As for the alternative semicombinatorial antisense fragment probing strategies (25, 28) described earlier, practical selections against RNAs much longer than is possible with the technology reported here is greatly desired. Primer extension copying of the RNase H-generated RNA fragments into DNA should facilitate improved resolution on denaturing PAGE. However, the preferred eventual assay to use with our strategy would be realized if combinatorial hybridization screening in solution, in accordance with the conditions established in this study, could be followed by (i) rapid removal (preferably enzymatically) of unbound library oligonucleotides (i.e. using single-strand-specific DNases similarly to, and within the time period of, successful posthybridization RNase H treatment of this study), (ii) melting of the RNA-preferentially hybridized oligonucleotide heteroduplexes, and then (iii) some format of oligonucleotide matrix array (61) capture and imaging of released oligonucleotides. If successful, such an alternative method to RNase H cleavage for hybridization analysis could allow direct screening of libraries synthesized incorporating novel chemistries.

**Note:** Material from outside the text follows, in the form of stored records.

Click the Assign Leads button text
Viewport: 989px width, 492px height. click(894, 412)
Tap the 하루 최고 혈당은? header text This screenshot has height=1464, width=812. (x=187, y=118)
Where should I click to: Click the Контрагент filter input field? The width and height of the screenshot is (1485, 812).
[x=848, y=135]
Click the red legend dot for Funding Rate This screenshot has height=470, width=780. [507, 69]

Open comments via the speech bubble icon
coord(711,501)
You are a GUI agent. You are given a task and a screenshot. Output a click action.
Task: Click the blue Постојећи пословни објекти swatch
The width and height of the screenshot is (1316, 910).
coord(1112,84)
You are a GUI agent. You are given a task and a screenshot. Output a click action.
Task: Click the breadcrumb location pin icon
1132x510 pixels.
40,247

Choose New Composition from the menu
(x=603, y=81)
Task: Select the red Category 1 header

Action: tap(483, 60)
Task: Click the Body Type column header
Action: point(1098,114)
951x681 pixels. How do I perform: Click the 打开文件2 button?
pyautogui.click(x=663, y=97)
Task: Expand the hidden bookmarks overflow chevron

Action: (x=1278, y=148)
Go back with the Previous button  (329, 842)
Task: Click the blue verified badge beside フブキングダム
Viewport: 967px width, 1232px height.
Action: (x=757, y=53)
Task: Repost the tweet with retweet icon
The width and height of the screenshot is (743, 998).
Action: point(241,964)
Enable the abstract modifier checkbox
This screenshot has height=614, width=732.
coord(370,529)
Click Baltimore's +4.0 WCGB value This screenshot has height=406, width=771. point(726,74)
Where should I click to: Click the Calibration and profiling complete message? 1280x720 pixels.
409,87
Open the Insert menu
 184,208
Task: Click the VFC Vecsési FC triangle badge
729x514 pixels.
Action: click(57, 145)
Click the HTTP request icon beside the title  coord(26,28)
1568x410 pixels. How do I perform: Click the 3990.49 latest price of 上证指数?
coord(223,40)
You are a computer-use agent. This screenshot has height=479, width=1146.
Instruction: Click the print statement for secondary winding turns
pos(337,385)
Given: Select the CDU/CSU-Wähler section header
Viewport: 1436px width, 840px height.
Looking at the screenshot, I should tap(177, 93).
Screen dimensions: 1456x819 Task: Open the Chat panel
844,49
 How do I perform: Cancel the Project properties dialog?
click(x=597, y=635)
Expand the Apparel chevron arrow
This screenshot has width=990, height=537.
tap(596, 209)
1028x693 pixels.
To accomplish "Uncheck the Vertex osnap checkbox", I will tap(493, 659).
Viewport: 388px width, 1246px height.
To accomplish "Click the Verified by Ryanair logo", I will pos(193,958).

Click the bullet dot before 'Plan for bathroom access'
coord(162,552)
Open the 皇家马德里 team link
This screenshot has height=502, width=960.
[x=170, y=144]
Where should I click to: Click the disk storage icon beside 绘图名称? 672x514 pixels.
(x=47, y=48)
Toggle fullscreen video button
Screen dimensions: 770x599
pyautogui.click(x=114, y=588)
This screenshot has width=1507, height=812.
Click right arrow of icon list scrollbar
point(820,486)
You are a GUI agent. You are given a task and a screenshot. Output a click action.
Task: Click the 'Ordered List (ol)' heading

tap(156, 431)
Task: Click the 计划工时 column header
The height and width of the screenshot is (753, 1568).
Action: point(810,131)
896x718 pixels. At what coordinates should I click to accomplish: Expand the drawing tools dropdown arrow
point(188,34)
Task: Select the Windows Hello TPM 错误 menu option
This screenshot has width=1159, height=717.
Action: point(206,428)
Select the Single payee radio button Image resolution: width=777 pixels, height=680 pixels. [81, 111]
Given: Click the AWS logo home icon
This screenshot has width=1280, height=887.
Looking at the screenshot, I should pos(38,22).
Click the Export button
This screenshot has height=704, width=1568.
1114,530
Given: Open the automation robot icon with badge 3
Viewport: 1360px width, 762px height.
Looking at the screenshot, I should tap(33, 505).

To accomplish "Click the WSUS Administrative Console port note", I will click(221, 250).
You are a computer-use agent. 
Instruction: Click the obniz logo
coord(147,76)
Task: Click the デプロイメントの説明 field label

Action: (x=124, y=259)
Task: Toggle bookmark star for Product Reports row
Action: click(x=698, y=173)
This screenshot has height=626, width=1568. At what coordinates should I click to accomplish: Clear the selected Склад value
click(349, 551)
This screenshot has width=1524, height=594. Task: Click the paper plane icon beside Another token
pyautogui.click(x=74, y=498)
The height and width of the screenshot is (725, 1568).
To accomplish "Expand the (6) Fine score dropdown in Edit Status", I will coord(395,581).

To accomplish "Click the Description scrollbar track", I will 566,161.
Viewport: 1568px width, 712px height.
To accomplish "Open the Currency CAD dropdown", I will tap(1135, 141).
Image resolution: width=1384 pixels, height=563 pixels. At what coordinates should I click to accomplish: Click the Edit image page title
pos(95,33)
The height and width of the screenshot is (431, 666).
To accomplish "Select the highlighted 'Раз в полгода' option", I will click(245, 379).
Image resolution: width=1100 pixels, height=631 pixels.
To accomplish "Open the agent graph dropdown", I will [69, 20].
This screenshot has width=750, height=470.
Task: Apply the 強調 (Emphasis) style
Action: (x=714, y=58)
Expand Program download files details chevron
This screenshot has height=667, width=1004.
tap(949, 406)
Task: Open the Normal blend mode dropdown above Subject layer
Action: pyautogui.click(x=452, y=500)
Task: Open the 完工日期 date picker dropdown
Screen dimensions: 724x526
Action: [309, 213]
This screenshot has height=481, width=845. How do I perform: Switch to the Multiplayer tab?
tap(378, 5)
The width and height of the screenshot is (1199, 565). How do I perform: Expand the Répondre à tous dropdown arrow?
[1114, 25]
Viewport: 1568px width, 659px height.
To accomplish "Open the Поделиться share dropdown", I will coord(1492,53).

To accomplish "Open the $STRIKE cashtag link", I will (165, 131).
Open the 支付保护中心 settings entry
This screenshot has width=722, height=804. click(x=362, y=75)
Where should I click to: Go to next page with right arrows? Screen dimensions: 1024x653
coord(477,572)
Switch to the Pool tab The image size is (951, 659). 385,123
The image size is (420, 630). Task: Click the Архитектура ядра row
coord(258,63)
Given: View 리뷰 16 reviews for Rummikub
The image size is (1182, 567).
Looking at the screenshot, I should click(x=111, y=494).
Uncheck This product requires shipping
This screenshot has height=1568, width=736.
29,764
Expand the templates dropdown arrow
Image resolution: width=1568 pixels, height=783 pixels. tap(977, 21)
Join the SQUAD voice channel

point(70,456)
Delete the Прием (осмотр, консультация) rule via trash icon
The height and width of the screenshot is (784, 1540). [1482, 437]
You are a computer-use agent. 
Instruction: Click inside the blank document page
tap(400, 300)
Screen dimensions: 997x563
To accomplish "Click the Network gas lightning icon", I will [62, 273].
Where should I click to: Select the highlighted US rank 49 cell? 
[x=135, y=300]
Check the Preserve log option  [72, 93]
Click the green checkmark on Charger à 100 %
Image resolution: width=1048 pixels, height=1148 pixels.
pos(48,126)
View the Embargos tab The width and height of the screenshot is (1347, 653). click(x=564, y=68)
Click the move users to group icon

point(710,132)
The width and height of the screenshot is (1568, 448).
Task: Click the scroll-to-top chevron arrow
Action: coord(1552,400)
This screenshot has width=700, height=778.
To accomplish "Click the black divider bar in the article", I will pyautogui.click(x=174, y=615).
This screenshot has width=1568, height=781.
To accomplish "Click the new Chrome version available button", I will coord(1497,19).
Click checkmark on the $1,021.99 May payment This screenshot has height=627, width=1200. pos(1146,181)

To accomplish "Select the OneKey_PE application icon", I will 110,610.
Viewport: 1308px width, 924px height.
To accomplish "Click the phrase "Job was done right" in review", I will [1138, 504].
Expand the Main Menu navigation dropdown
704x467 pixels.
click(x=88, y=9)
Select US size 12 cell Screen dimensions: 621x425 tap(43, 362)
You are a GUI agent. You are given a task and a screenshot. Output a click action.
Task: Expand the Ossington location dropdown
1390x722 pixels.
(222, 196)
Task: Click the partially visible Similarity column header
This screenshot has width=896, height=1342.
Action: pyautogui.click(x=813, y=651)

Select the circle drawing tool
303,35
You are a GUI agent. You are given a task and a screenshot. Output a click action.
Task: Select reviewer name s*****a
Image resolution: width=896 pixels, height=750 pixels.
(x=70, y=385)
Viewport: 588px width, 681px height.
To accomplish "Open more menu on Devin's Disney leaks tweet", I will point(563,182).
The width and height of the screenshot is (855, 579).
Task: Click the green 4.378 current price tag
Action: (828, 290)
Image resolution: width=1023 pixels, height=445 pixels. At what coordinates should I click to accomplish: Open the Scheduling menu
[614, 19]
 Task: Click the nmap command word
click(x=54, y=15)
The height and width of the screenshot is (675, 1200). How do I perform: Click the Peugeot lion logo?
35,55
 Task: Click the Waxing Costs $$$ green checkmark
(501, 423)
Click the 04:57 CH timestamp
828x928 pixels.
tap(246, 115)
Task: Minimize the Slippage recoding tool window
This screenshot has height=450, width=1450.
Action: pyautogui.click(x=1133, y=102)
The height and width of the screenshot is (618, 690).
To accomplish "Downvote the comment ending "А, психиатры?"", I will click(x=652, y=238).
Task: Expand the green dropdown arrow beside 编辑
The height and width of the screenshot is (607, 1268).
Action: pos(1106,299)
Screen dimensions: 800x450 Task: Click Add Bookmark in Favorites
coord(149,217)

In selecting these analog chemistries, our results suggest that less rigid backbones may better accommodate the variable topological and conformational constraints on available hybridization sites on folded RNA and thereby will more fully realize the potential affinity enhancement of the chemistry used.
We thank O. Uhlenbeck and H. Moser
for intellectual support and periodic critical review; S. T. Crooke for
challenging questions; P. D. Cook, D. J. Ecker, K. Anderson, and J. Kiely for providing research support and resources; E. DeBaets and P. Davis for randomized DNA library synthesis; Isis oligonucleotide
synthesis facility, especially H. Sasmor, for DNA, P=S, and 2-F/P=S
oligonucleotides; members of our laboratories, especially D. Robertson
and R. Griffey, for helpful suggestions; reviewers for helpful comments
and suggestions; and Kaketsuken Chemo-Sero Therapeutic Research
Institute for the HCV genomic clone and the H8Ad-17c cell line.
Subsequent to the initial submission of this manuscript it was reported (62) that high affinity chemistry-substituted antisense oligonucleotides as short as 7-mers can be potent and selective inhibitors of gene expression in cells, consistent with some of the assertions and results of this study.